Tuesday, June 9, 2009

Oh, I thought you were wearing a little...pantsuit

You're probably supposed to inaugurate your inaugural blog with an introduction to how the blog name came about, or why you started it. So since this feels compulsory, I submit to you my story:

Thursday night I was at a birthday party at a bar. (At this point in my blogging I'm not sure as to how many details I'll get into and when, so hang on to your hats! You might not know whose birthday and you might not know which bar and you PROBABLY won't care!) This bar/party combination was a good'un. I was having fun with my roommate/best pal Shley who will no doubt be a recurring presence herewith, and we had been chatting with a couple of gentlemen - a guy we've met dozens of times but still introduces himself alternatingly to one or the other of us, and...

His delightfully picky friend...the sort you find so often in LA.

Average in looks, intelligence and charm but ready to date Zooey Deschanel and Zooey Deschanel only, I'm referring to the uniquely Angeleno creature known as "the 6 who will only accept a 10." Now, this seems a cruel initial assessment of the fellow, but let me tell you that - within literally 10 minutes of knowing this man - he shared with us, "I'm so picky. I don't like anyone. Out of like 900 girls, I'll be lucky if I'm attracted to one." Interesting, as I promise you actually would have excpeted him to say, "Out of 900 girls I'd be lucky if one of them were attracted to me." But not in LA, friends!

All this aside, he was quite amusing and I felt a little sorry for the guy, especially concerned for him should he ever leave the ridiculous den of delusion that is Los Angeles for short, hairy men. BUT THEN...as we passed again by the bar, he asked me to step back so he could get a better look. At first, I was sort of like, "Oh. He's sort of hitting on me. This is a weird way to do it, but bless him." But then I realized (because he definitively clarified) that he meant it not in a leering way - he didn't want a better look "at me," per se - but rather he wanted to assess better what I was wearing. When he realized it was a crisp white button down tucked into tailored jeans, with a belt, and some heeled cowboy boots underneath he said - almost with relief, "Oh, I thought you were wearing a little pantsuit, at first." Huh? "Why did I think that?" he (sort of?) asked me. And then, answering his own question, "You looked sort of business casual." I thanked him and told him people often told me I reminded them of a young Hilary Clinton. He believed me, which gave me pause.

[Stored records]
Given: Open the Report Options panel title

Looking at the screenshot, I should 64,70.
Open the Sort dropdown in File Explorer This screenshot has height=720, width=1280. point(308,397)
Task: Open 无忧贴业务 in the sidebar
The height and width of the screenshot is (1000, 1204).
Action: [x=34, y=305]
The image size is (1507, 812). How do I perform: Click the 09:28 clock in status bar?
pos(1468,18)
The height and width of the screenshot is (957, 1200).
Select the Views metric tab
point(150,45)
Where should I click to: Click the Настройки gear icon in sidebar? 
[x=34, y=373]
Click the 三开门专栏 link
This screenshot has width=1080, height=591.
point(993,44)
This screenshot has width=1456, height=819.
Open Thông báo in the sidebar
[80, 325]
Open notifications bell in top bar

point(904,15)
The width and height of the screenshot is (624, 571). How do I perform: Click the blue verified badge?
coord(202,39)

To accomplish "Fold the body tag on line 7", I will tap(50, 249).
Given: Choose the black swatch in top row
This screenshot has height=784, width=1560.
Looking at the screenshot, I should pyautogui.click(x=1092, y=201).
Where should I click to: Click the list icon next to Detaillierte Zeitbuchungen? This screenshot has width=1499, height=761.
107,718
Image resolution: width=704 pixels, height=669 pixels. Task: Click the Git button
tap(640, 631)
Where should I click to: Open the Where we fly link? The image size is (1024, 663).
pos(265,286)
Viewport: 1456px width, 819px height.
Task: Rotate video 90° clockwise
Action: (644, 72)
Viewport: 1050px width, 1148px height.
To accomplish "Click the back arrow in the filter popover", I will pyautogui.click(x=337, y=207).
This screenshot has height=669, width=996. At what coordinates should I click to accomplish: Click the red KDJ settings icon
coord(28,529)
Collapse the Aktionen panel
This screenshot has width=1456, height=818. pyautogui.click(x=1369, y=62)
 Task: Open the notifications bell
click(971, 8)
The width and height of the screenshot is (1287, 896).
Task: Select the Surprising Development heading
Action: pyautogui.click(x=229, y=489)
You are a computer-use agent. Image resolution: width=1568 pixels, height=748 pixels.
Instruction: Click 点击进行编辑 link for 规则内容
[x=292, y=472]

→ **WORK TO COMPLETE**
1 – Reproduce the stretch of the blog post from "Thursday night I" through "often in LA.".
2 – Based on the blog post, answer yes or no to each statement and quote the words that decide it: (a) The birthday party took place at a bar. (b) The narrator was wearing a pantsuit at the party. (c) The picky friend said he would be lucky to be attracted to one girl out of about 900.

→ **ANSWERS TO EACH TASK**
1 –
Thursday night I was at a birthday party at a bar. (At this point in my blogging I'm not sure as to how many details I'll get into and when, so hang on to your hats! You might not know whose birthday and you might not know which bar and you PROBABLY won't care!) This bar/party combination was a good'un. I was having fun with my roommate/best pal Shley who will no doubt be a recurring presence herewith, and we had been chatting with a couple of gentlemen - a guy we've met dozens of times but still introduces himself alternatingly to one or the other of us, and...

His delightfully picky friend...the sort you find so often in LA.

2 –
(a) Yes: "Thursday night I was at a birthday party at a bar."
(b) No: "it was a crisp white button down tucked into tailored jeans, with a belt, and some heeled cowboy boots underneath"
(c) Yes: "Out of like 900 girls, I'll be lucky if I'm attracted to one."